With the increased utilization of artificial intelligence (AI) tools in the operating room, we aimed to integrate real-time visual cues provided by AI (computer vision) with the Single-Port (SP) robotic platform for colorectal surgery.

Methods

A patient was selected for an end-ileostomy reversal using a Single-Port Robotic platform docked at the stoma site. Novel AI technology using deep-learning software was integrated into the robotic visual output system to identify different tissues within the abdominal cavity. Visual display of the information processed by the software was projected in real-time onto monitors and organized according to pre-selected color schemes.

Results

The AI technology accurately and precisely identified the individual tissue structures that had been determined intraoperatively appropriate to transect or preserve. The visual display of the AI software was color coded and easy to interpret, helping to aid safe dissection. The use of the SP robot allowed ease of access into the abdomen, providing an excellent range of motion in all quadrants, and successful mobilization of the necessary bowel to safely perform an anastomosis.

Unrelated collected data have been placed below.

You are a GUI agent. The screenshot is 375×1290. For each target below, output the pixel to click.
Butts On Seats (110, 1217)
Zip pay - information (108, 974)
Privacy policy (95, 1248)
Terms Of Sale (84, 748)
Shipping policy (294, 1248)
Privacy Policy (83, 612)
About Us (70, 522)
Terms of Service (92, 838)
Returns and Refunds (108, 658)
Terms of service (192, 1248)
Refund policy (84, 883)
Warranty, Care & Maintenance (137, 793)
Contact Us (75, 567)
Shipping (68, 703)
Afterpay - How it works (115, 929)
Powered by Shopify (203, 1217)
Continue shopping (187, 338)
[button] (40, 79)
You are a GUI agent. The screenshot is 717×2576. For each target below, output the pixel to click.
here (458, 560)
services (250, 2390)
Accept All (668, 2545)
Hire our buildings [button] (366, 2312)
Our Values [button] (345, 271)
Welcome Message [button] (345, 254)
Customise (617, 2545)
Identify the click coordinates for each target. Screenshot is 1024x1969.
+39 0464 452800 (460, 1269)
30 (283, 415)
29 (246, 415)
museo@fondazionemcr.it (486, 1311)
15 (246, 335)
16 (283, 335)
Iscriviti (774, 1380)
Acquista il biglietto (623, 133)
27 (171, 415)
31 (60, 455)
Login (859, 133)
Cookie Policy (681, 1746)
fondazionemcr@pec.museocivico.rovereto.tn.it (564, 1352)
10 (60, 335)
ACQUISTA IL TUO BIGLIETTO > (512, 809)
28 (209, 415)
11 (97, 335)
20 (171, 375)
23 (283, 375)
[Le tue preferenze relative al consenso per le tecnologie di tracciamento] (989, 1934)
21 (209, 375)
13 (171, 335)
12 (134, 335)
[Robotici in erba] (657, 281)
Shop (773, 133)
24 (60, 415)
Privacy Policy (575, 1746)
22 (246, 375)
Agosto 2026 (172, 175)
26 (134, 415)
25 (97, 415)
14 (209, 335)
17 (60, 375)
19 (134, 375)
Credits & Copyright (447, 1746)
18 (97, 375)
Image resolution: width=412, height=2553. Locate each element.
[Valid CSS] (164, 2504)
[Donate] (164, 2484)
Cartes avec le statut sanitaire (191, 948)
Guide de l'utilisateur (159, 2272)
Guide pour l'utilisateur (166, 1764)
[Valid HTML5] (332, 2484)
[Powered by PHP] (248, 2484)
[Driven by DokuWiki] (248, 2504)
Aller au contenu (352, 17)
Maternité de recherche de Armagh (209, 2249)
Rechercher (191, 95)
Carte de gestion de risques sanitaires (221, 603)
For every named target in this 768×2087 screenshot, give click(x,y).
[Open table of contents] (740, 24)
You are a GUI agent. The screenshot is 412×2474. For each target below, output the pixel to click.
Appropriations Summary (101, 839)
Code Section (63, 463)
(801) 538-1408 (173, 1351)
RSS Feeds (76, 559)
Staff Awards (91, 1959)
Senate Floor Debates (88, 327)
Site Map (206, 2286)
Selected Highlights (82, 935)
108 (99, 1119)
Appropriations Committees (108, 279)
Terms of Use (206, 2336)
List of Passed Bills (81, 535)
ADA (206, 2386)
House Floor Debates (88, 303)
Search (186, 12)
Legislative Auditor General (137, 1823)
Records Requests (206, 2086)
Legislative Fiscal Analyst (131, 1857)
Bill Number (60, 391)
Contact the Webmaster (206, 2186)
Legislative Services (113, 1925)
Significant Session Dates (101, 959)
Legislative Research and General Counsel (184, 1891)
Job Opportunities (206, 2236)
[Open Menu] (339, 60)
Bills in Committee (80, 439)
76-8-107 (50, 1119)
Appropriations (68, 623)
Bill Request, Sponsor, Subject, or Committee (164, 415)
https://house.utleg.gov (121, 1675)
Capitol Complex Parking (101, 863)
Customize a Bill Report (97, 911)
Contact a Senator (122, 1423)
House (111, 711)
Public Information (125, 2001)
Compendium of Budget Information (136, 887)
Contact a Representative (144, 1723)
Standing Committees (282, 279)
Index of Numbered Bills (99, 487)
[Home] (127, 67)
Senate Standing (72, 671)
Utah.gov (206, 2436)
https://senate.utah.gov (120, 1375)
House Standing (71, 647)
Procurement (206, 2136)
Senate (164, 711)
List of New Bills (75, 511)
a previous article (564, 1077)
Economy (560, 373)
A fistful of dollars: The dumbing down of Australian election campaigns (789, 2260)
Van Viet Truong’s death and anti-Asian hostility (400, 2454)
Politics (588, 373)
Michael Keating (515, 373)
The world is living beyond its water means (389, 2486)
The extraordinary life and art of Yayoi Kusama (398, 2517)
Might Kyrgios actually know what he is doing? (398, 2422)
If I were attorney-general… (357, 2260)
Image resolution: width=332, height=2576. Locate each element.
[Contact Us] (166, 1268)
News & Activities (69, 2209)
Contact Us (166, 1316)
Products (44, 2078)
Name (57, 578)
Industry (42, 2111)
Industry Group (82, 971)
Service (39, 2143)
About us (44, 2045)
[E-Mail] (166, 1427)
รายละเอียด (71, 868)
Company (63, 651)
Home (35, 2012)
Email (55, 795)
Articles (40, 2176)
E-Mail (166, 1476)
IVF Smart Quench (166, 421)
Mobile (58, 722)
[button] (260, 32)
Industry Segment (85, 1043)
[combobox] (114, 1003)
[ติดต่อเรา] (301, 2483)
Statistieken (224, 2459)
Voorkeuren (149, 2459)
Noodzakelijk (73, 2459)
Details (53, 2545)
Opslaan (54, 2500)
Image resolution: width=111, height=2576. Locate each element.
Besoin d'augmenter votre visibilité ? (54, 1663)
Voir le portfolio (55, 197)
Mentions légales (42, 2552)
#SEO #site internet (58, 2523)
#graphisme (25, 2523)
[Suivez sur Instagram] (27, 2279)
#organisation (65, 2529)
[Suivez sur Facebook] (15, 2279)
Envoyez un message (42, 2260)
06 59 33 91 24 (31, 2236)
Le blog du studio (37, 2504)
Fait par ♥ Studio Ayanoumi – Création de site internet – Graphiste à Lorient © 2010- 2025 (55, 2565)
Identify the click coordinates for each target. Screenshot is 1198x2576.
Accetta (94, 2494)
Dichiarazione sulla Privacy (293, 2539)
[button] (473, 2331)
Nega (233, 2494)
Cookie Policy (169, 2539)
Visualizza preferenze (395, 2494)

This also took advantage of the prior stoma site, avoiding the need for additional incisions.

Conclusion

This report demonstrates the first successful integration of artificial intelligence using computer vision and deep learning software with the Single-Port Robotic platform to perform colorectal surgery. The technical feasibilities of these combined modalities illustrate their potential for future use in an expanded role for gastrointestinal surgery.